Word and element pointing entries
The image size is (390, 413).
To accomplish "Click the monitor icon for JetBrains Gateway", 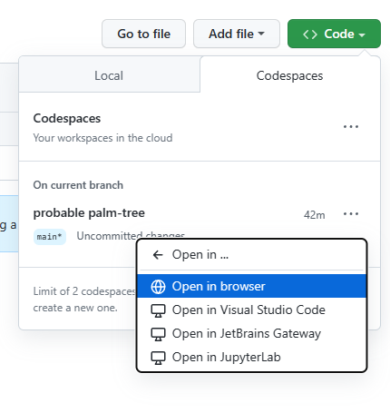I will click(x=158, y=334).
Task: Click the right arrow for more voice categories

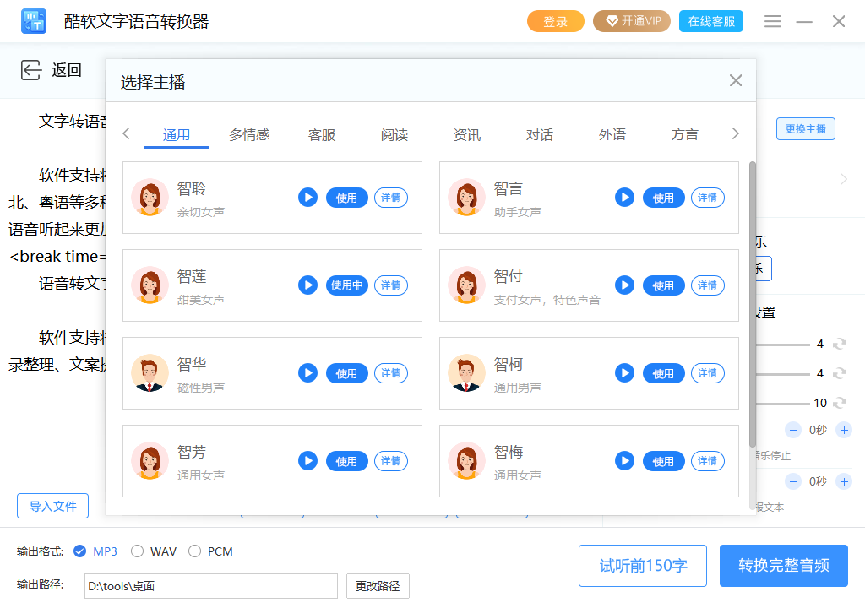Action: (735, 133)
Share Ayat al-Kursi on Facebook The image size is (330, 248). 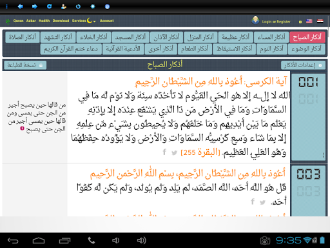pyautogui.click(x=164, y=152)
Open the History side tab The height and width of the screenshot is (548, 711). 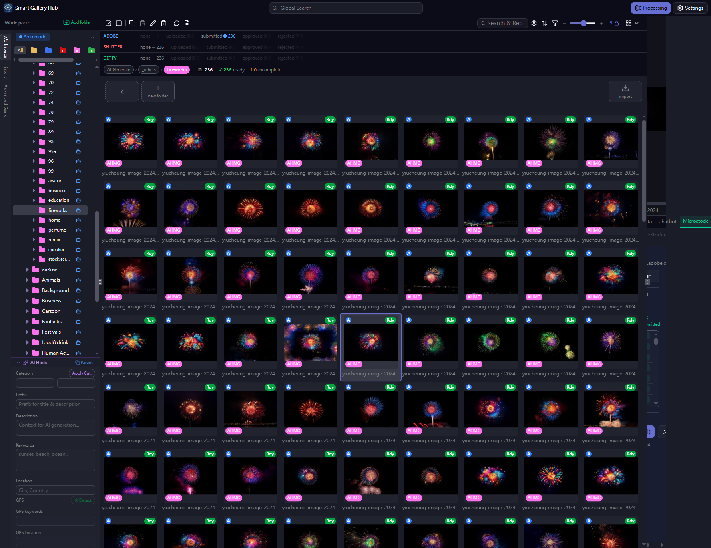point(6,71)
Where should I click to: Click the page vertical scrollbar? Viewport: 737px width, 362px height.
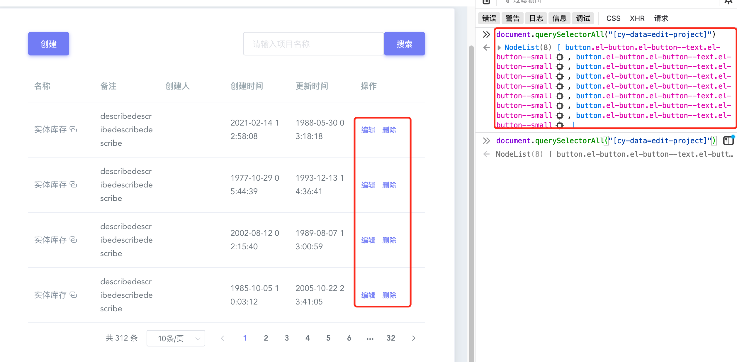point(471,205)
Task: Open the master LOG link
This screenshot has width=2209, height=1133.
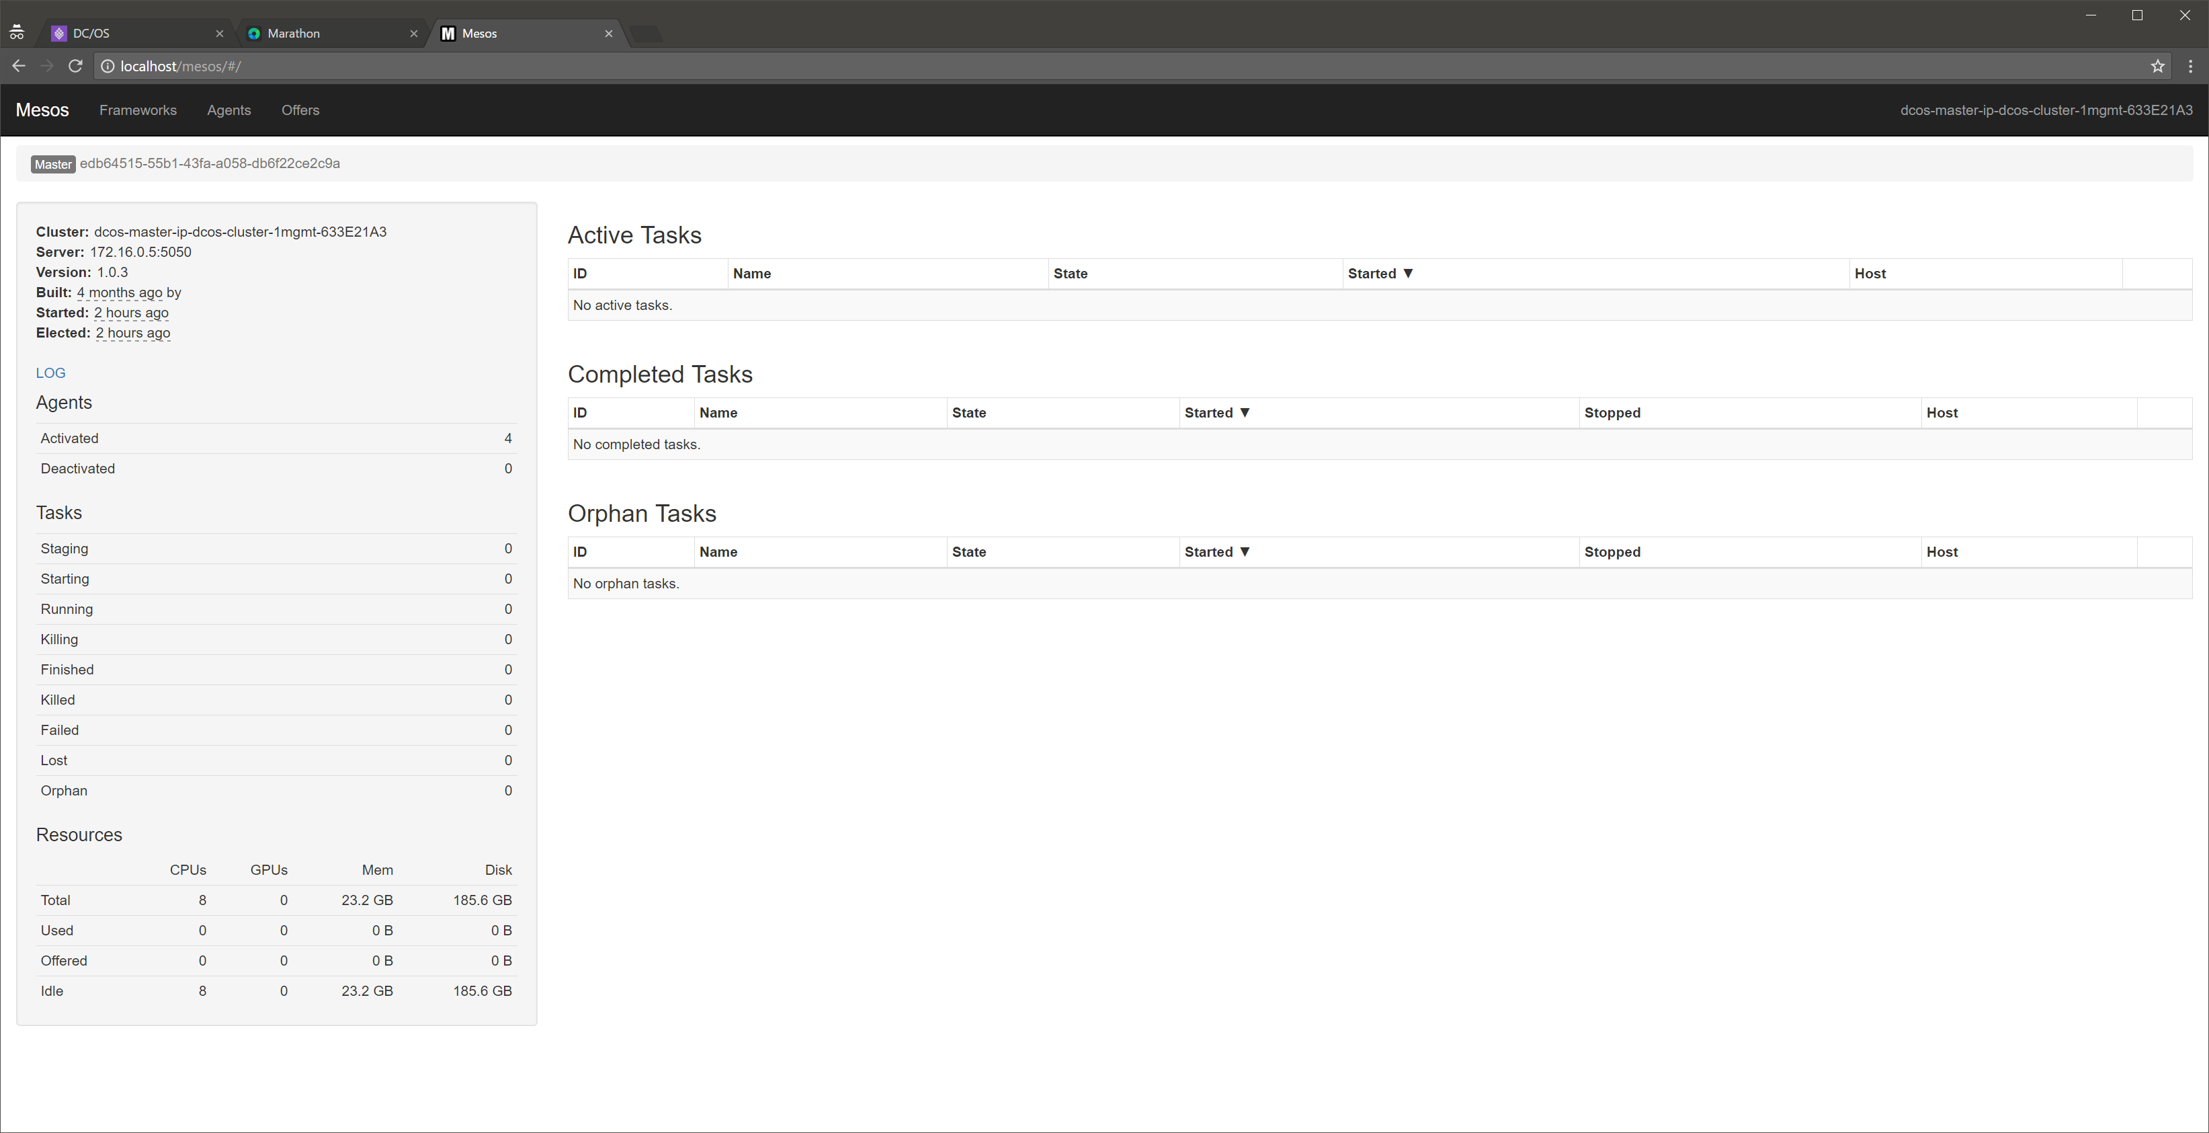Action: coord(51,373)
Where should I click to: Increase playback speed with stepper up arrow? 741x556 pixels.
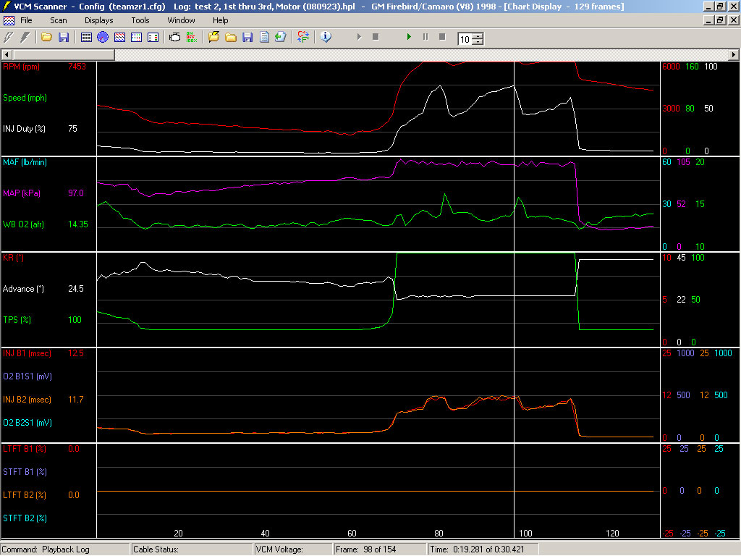point(478,36)

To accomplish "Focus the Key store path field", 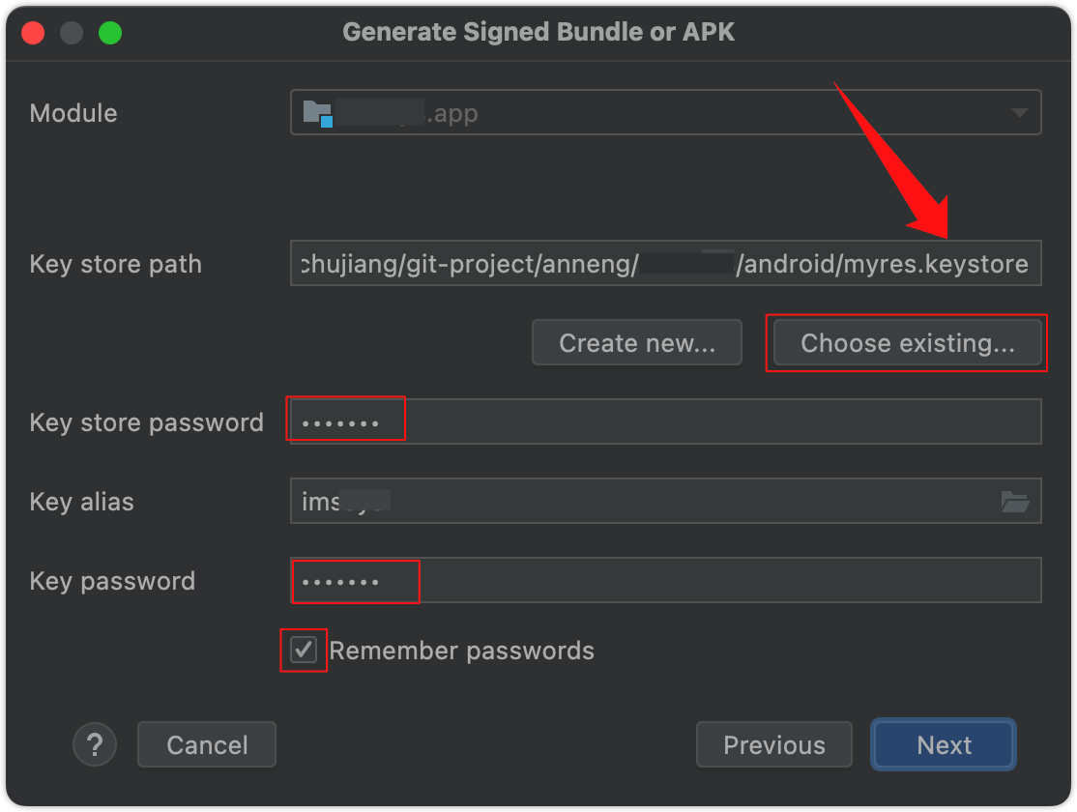I will click(x=665, y=263).
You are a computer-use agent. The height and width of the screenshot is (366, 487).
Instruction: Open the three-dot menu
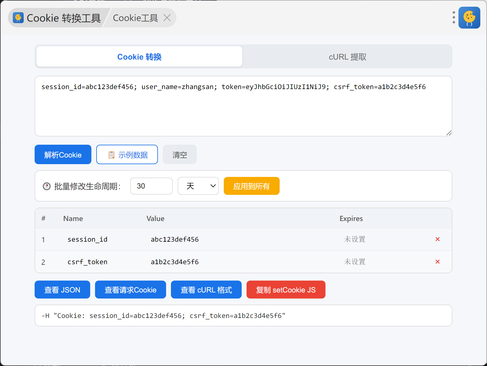pyautogui.click(x=454, y=18)
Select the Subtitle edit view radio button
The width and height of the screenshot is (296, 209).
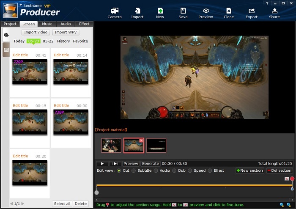click(x=134, y=171)
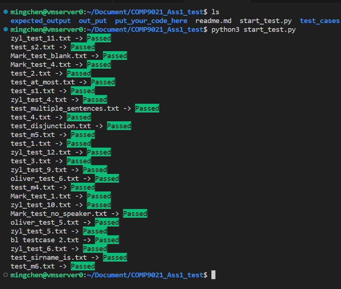Click the Passed badge next to zyl_test_11.txt
The height and width of the screenshot is (289, 341).
coord(98,38)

**Exercise:** Output the lines from the one containing "Select the Subtitle edit view radio button" through the last line as a numbered list, skipping blank lines and leaving out the pictures.

**Response:**
1. Select the Subtitle edit view radio button
2. The width and height of the screenshot is (296, 209).
3. click(x=134, y=171)
4. Click the Passed badge next to zyl_test_11.txt
5. The height and width of the screenshot is (289, 341).
6. coord(98,38)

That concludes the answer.